> [What you have to do] Reproduce verbatim the line containing "1200x975 pixels." and every line that follows it through the end of the entries below, omitting all pictures.

> [Data excerpts]
= = = =

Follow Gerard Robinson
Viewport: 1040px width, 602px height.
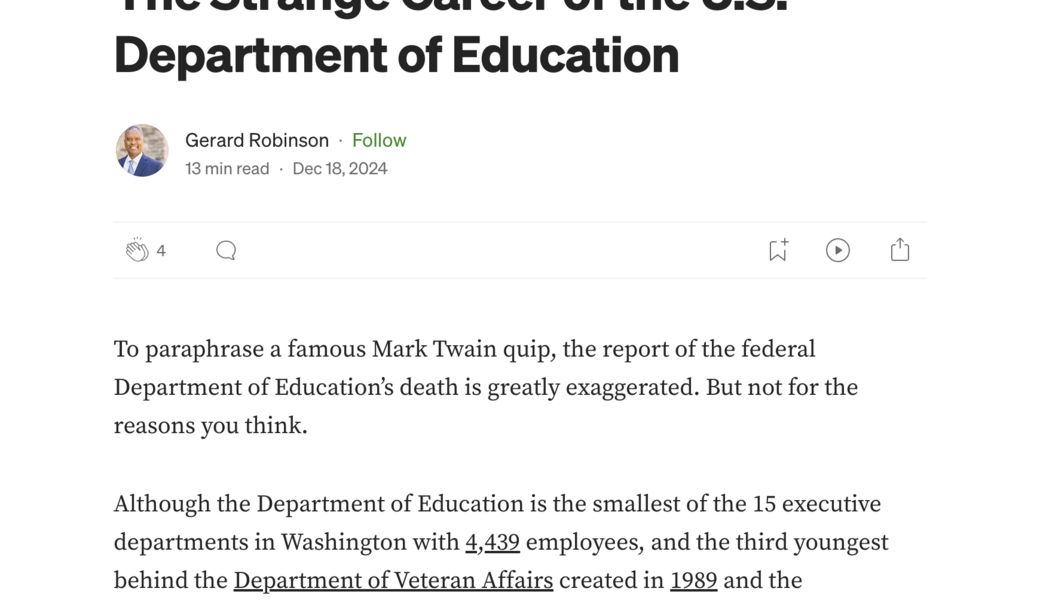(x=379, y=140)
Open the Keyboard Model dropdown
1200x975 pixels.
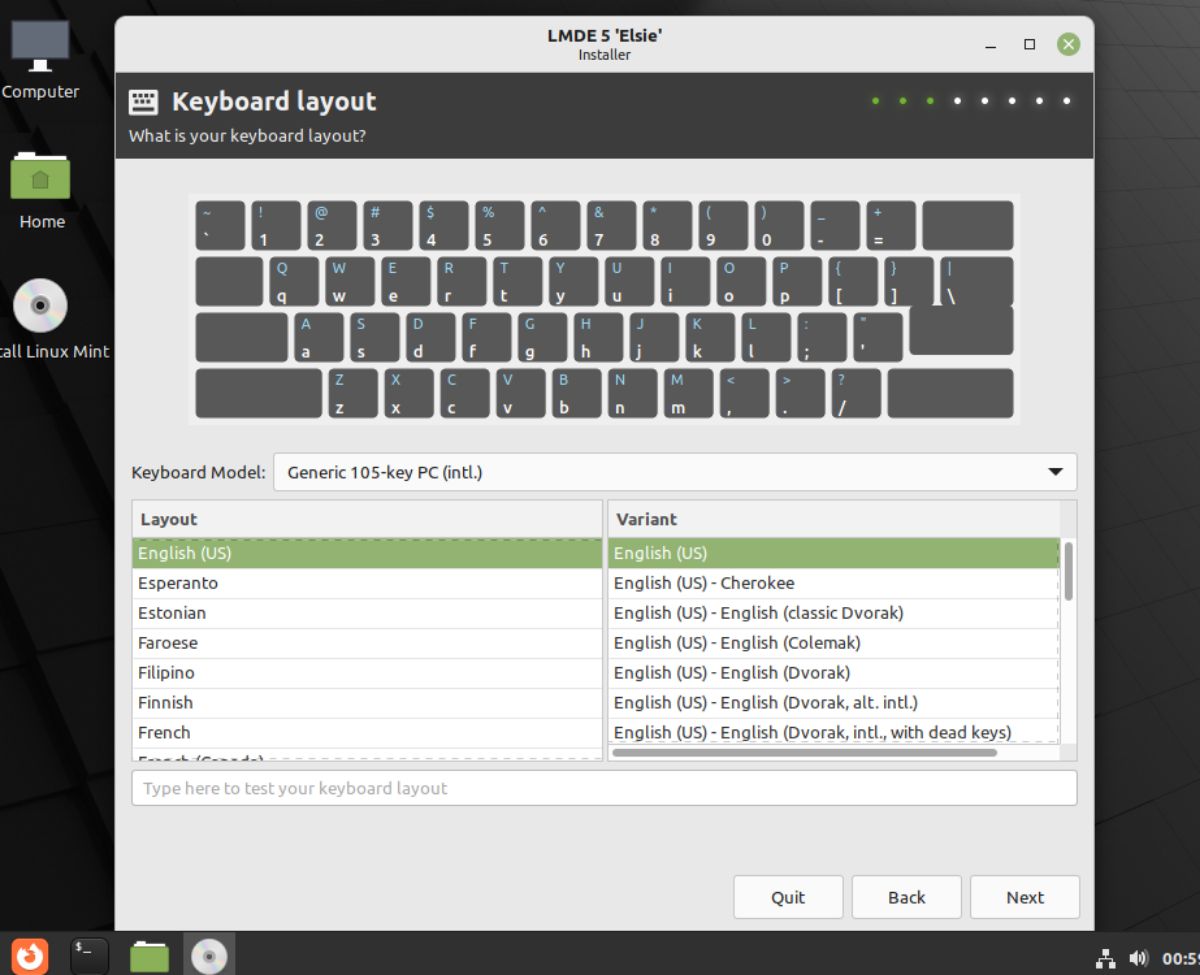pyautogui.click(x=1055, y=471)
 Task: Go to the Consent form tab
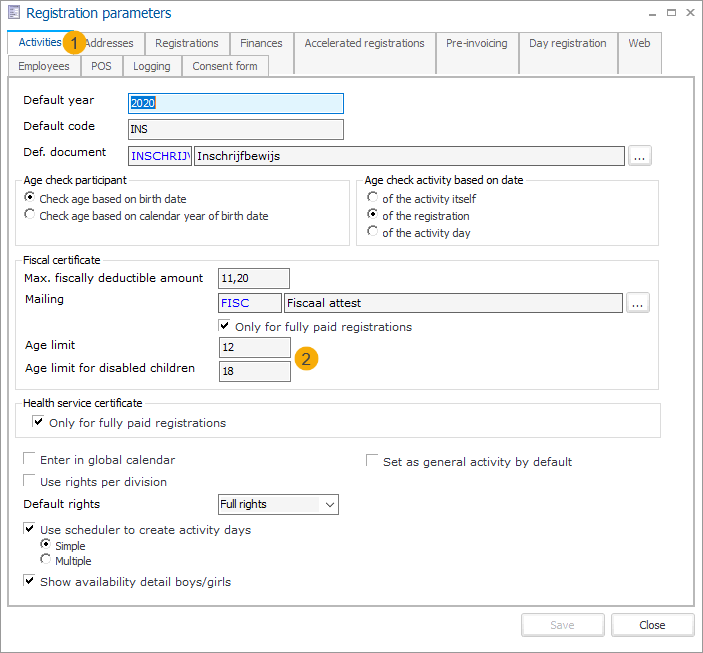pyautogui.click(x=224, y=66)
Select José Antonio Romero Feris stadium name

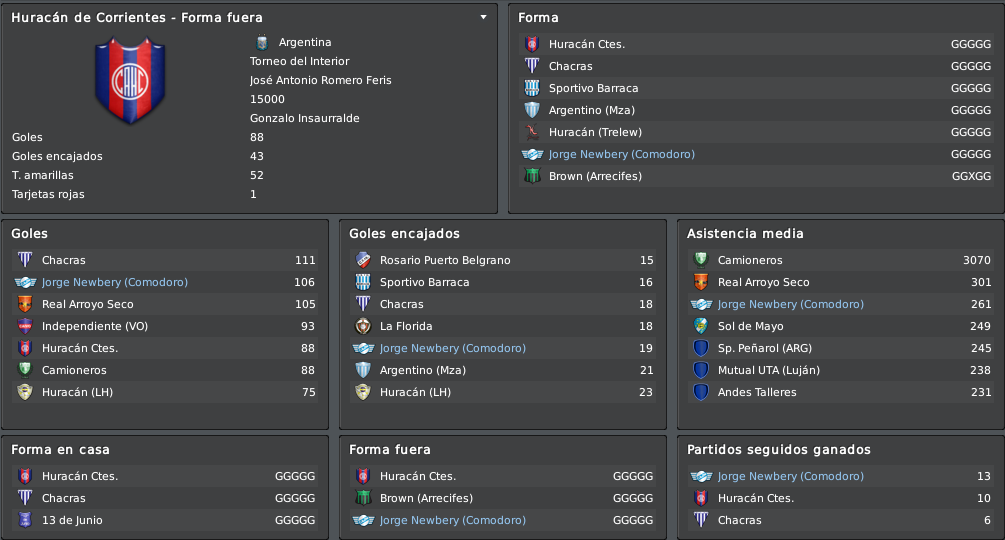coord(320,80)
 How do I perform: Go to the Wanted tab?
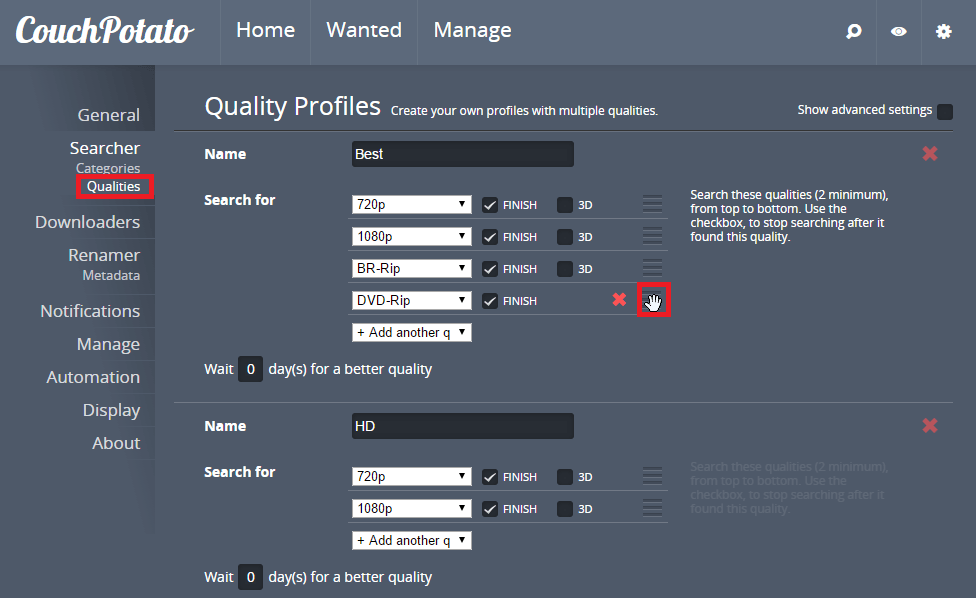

= = = =

> [Written response]
1200x975 pixels.
pyautogui.click(x=1055, y=471)
 Task: Go to the Consent form tab
pyautogui.click(x=224, y=66)
Select José Antonio Romero Feris stadium name

coord(320,80)
 How do I perform: Go to the Wanted tab?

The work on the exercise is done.